STATEMENT OF THE PROBLEM
Since Nigeria’s independence in 1960, the education system has experienced tremendous growth and expansion. However, the education system has only seen quantitative improvements in terms of the number of institutions and students enrolled, with little education in terms of capacity to maintain standards and efficiency in the educational process and products (Okoye, 2005). This condition has been ascribed to the crisis-ridden organization, planning, and administration of the education system. Nwagwu (2007), in a paper titled “The Environment of Crises in the Nigerian Education System,” drew attention to a succession of crippling crises in the system, particularly in the previous two decades, and blamed them on inadequate and incompetent system design and administration.
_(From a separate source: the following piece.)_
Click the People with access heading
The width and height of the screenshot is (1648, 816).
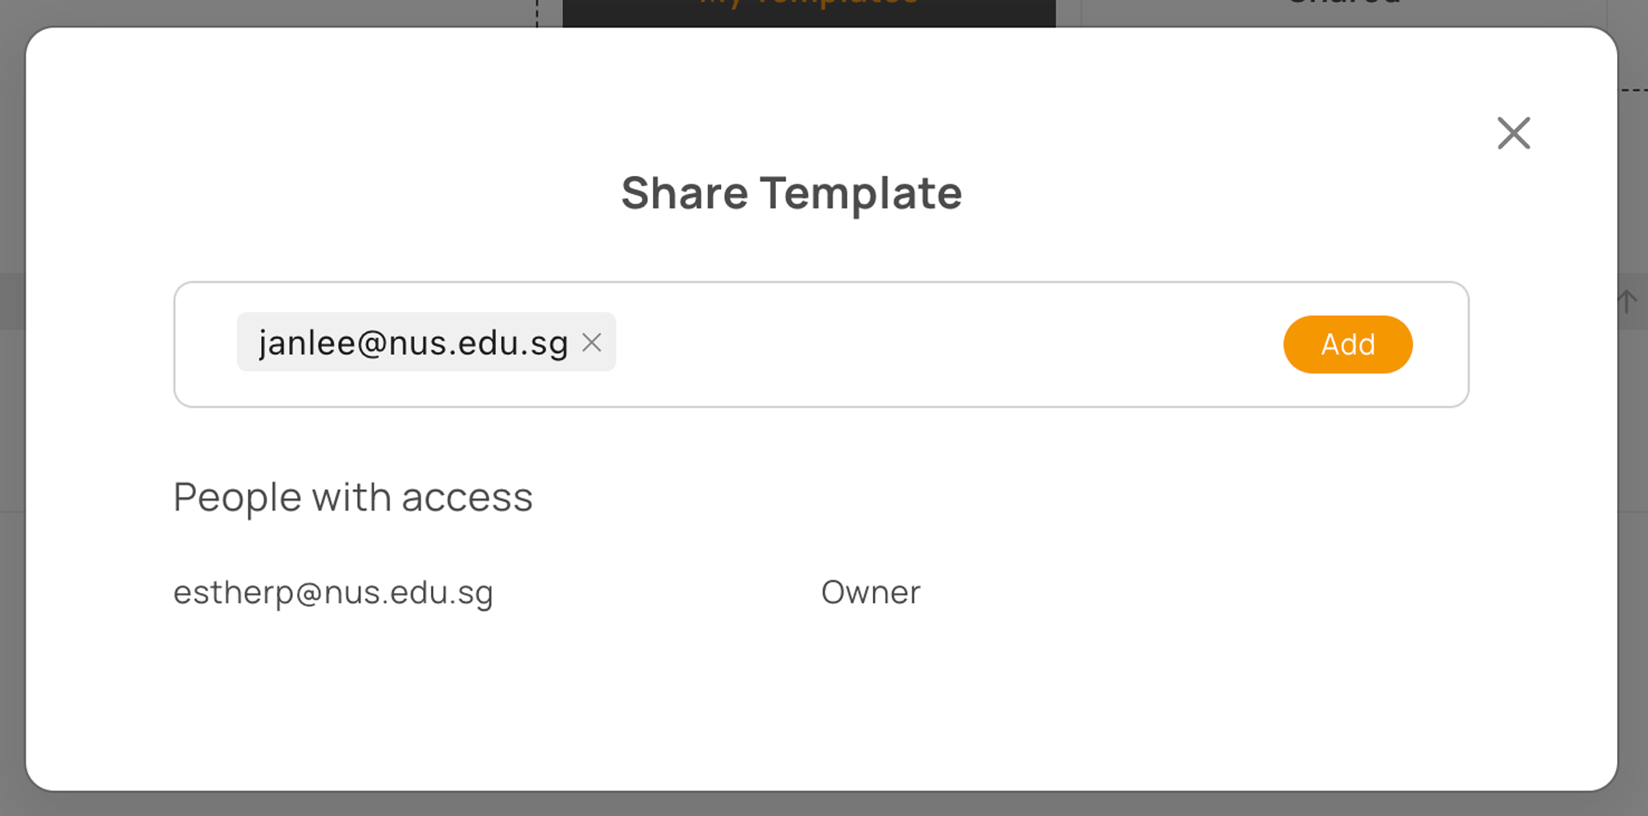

Many issues in education have arisen as a result of educational politics. For example, due to excessive centralization of educational planning and Federal Government meddling in topics that should be handled by the states, educational funding crises, regular staff strikes, and student rioting have become nearly a permanent fixture. “If the Federal Government strives to tackle problems that should be handled locally, it will be less successful in furthering the aims and interests of national development,” according to Adesina (2002). The power struggle between politicians and government officials at the federal level, whether civilian or military, is usually complicated by religious and ethnic attitudes and interests. These factors make policy development and decision-making in education extremely challenging, and they also impact how successfully a policy or program is executed, if it is adopted at all.
OBJECTIVE OF THE STUDY
The major goal of this research is to look at the role of education on Nigerian national development among secondary school students, especially to:
i. Discover the elements that influence Nigerian national development.
ii. Investigate the variables affecting Nigeria’s education industry.
iii. Research the influence of education on Nigeria’s national growth.
i. What are the elements that influence Nigerian national development?
ii. What are the variables affecting Nigeria’s education industry?
iii. What is the influence of education on Nigeria’s national growth?
SIGNIFICANCE OF THE STUDY
The findings of this study may help Nigeria’s education and national development efforts. Stakeholders such as the Ministry of Education, policymakers, teachers, and parents would benefit from this information. The research study may potentially add to the little body of knowledge about education and its role in national development in Nigeria.
SCOPE OF THE STUDY
This study covers education and national development role in nigeria.
DEFINITION OF TERMS
Education is the process of receiving or imparting systematic instruction, particularly in a school or university setting.
National development is defined as “the overall influence of all citizen forces, as well as additions to the stock of physical, human, and knowledge and skill resources.”
Role: A person’s or thing’s role in a circumstance is the function they adopt or the part they perform.